From: | Fujii Masao <masao(dot)fujii(at)gmail(dot)com> |
---|---|
To: | Lonni J Friedman <netllama(at)gmail(dot)com> |
Cc: | pgsql-general <pgsql-general(at)postgresql(dot)org> |
Subject: | Re: streaming replication: one problem & several questions |
Date: | 2011-08-16 04:34:28 |
Message-ID: | CAHGQGwHJZfowqYPifDdu0=J6QjfismXys6BT-4TuJOfsMf7vVQ@mail.gmail.com |
Views: | Raw Message | Whole Thread | Download mbox | Resend email |
Thread: | |
Lists: | pgsql-general |
On Thu, Aug 11, 2011 at 7:19 AM, Lonni J Friedman <netllama(at)gmail(dot)com> wrote:
> First the problem.
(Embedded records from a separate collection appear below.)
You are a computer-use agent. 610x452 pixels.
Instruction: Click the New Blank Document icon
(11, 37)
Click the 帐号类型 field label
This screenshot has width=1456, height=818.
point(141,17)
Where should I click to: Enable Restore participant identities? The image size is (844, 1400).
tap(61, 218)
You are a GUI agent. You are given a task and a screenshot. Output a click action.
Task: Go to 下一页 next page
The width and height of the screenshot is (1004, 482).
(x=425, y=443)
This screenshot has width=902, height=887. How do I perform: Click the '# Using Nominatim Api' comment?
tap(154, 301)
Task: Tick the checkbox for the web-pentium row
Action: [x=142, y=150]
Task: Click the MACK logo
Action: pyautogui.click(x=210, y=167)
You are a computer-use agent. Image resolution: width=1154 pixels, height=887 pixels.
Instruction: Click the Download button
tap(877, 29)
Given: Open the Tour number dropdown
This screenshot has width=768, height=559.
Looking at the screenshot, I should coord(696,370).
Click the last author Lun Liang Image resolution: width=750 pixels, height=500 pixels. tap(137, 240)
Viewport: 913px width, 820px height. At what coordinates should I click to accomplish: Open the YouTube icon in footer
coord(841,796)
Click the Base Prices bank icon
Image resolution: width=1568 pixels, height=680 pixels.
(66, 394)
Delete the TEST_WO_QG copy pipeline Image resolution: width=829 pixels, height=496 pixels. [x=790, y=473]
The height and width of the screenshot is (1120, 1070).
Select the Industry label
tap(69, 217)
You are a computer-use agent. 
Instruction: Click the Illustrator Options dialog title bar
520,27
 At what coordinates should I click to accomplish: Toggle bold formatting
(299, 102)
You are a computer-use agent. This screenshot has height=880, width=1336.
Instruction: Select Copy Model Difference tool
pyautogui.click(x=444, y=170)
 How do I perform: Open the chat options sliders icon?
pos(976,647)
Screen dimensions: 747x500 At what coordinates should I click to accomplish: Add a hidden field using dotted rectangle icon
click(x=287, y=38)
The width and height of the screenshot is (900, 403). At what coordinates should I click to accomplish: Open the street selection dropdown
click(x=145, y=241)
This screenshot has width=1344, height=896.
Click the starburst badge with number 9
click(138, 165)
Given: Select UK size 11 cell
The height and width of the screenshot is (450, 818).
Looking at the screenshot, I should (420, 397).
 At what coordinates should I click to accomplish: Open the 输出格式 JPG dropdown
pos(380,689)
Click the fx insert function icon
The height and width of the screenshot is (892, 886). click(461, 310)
On *only* one of the two standby servers, I'm
> seeing errors like the following whenever I issue any SQL commands on
> the master which write (insert, update, etc) to the database:
> LOG: invalid record length at 8/7A000020
> FATAL: terminating walreceiver process due to administrator command
> LOG: invalid record length at 8/7A0000B0
> LOG: streaming replication successfully connected to primary
> LOG: invalid record length at 8/7B000020
> FATAL: terminating walreceiver process due to administrator command
> LOG: record with zero length at 8/7B0000B0
> LOG: streaming replication successfully connected to primary
> LOG: record with incorrect prev-link 8/79000058 at 8/7D0000B0
> LOG: streaming replication successfully connected to primary
Did you use gcc4.6 or later to build PostgreSQL9.0? If yes, you would
face the same problem reported before;
http://archives.postgresql.org/pgsql-hackers/2011-06/msg00661.php
This problem was fixed, and the fix will be included in next minor update
(i.e., 9.0.5).
http://archives.postgresql.org/pgsql-committers/2011-06/msg00101.php
Of course, you can avoid the problem by building PostgreSQL with
pre-4.6 gcc.
> 0) I've successfully setup the WAL archiving on the master, and set
> archive_timeout=61. However, what I'm seeing is that new files are
> not getting generated every 61 seconds, but instead only when some
> kind of SQL is invoked which writes to the database, or every 305
> seconds (whichever comes first).
First of all, you don't need to set archive_timeout. Without archive_timeout,
streaming replication transfers WAL records from the master to the standby
in almost real time.
archive_timeout doesn't always generate new WAL file for each timeout.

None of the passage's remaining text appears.